(Excerpt from a dataset)
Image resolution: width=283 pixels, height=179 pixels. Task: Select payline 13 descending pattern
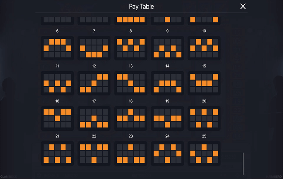(130, 83)
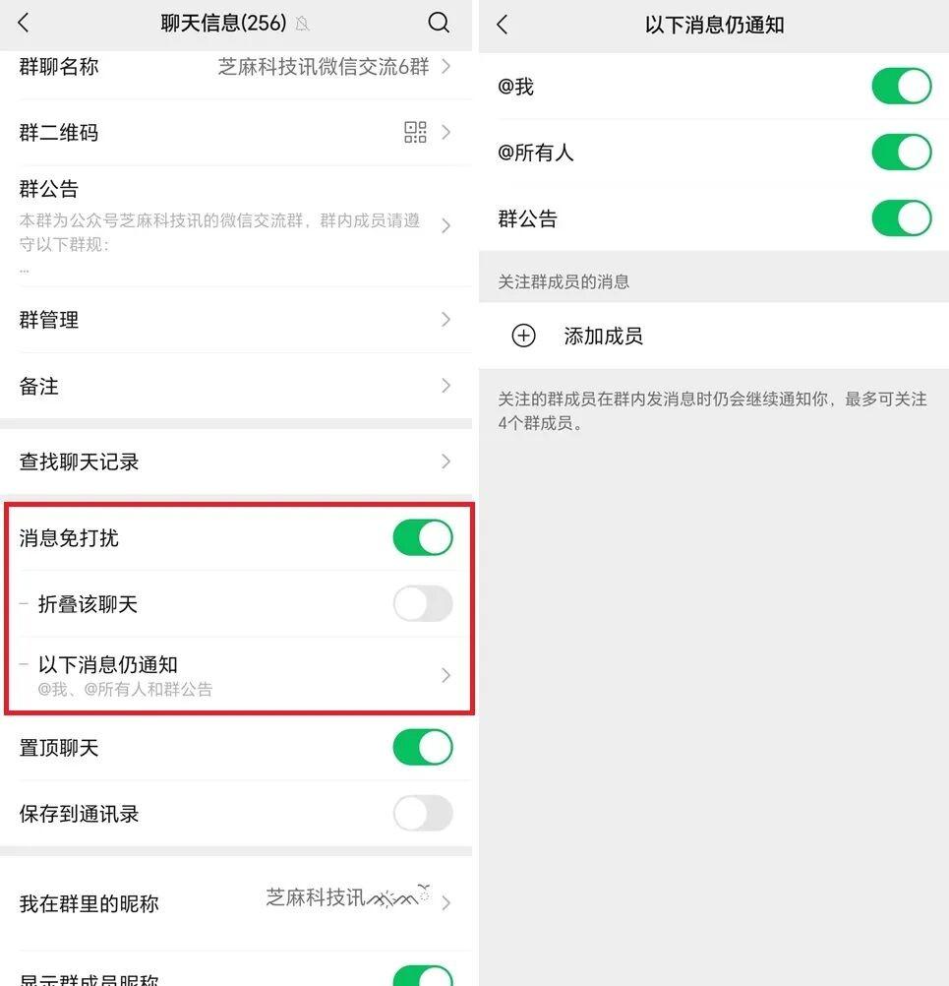Toggle 消息免打扰 switch off
The height and width of the screenshot is (986, 949).
coord(423,537)
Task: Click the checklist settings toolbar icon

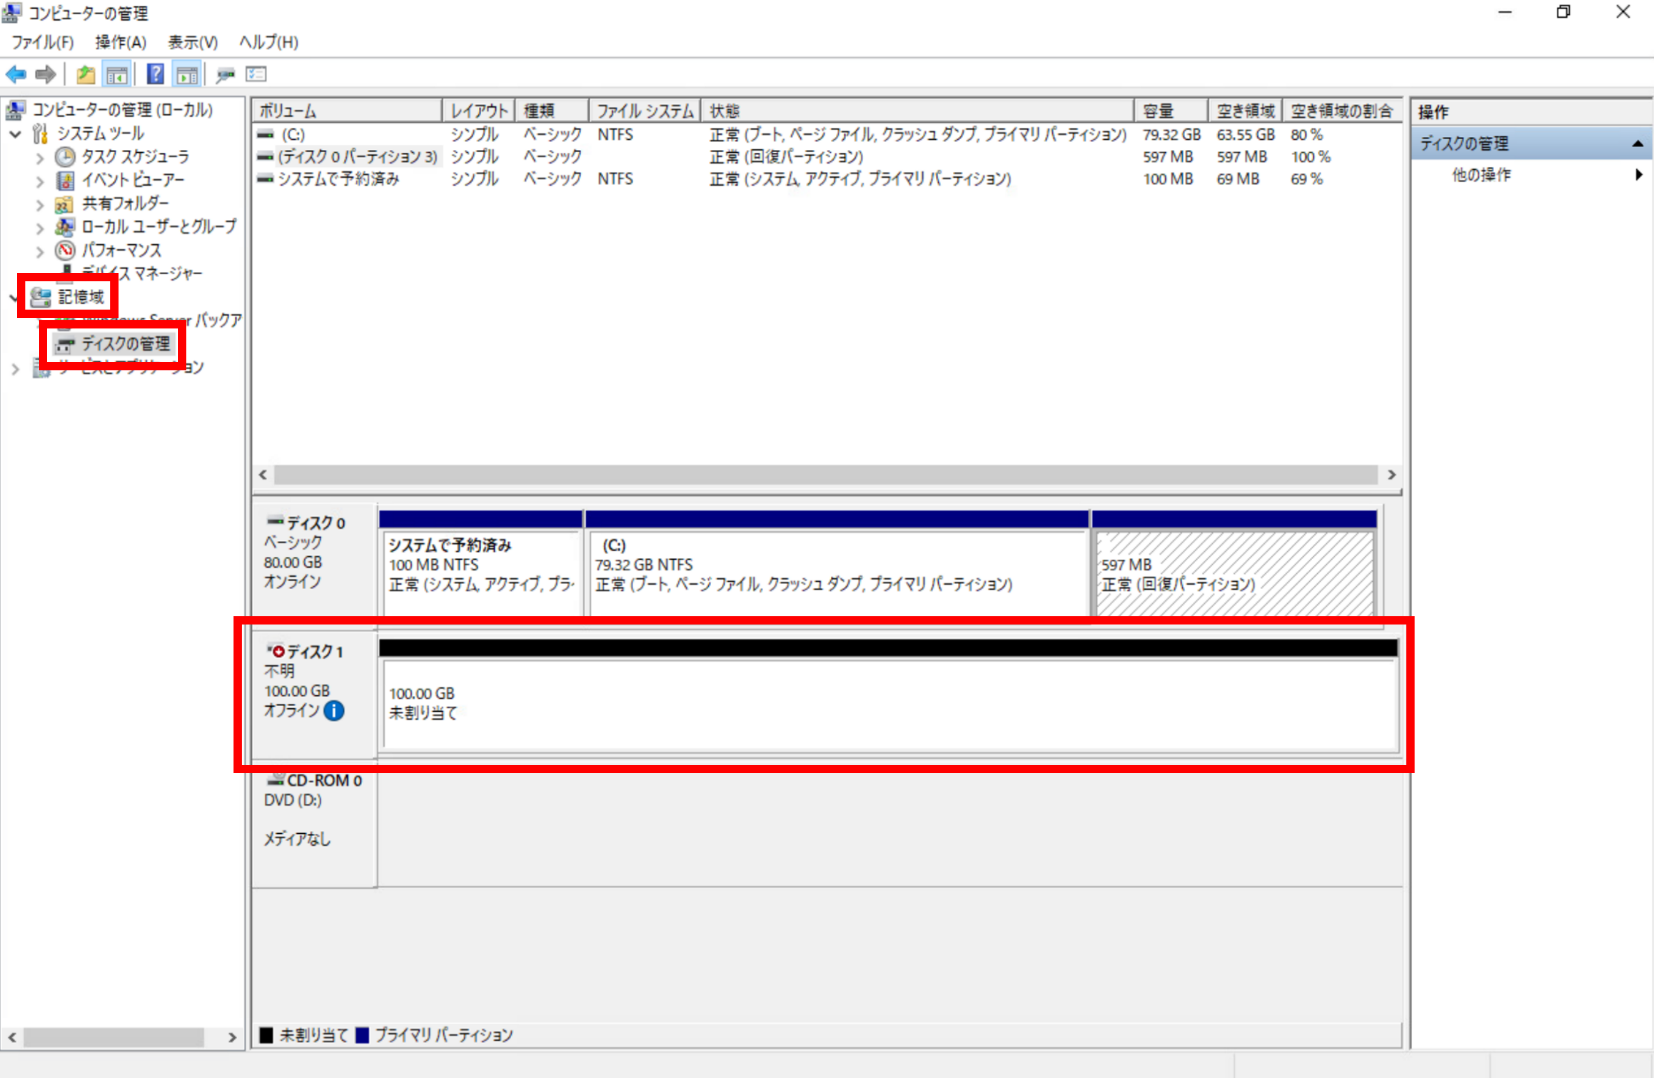Action: tap(256, 74)
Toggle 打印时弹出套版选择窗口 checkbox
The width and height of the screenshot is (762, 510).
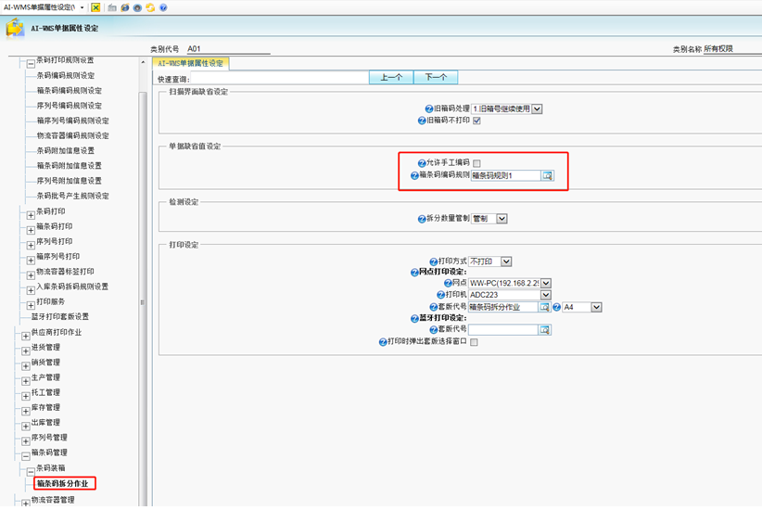coord(475,342)
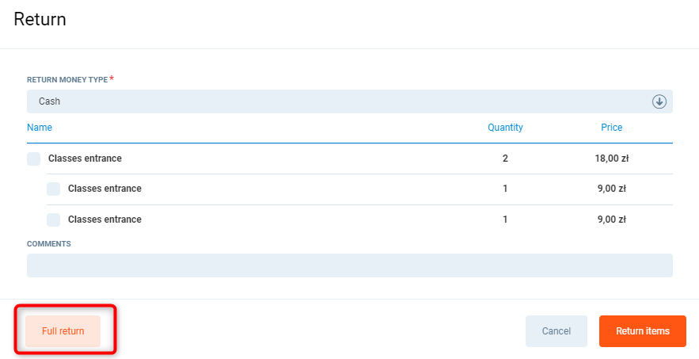Click the Price column header
The width and height of the screenshot is (699, 359).
tap(611, 128)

Problem:
Lay out every line of the material above as a numbered list, skipping blank lines. Leave the pictures out of your answer.

The answer:
1. Image resolution: width=283 pixels, height=179 pixels. Task: Select payline 13 descending pattern
2. (130, 83)
3. Toggle 消息免打扰 switch off
4. The height and width of the screenshot is (986, 949).
5. coord(423,537)
6. Task: Click the checklist settings toolbar icon
7. Action: tap(256, 74)
8. Toggle 打印时弹出套版选择窗口 checkbox
9. The width and height of the screenshot is (762, 510).
10. coord(475,342)
11. Click the Price column header
12. The width and height of the screenshot is (699, 359).
13. tap(611, 128)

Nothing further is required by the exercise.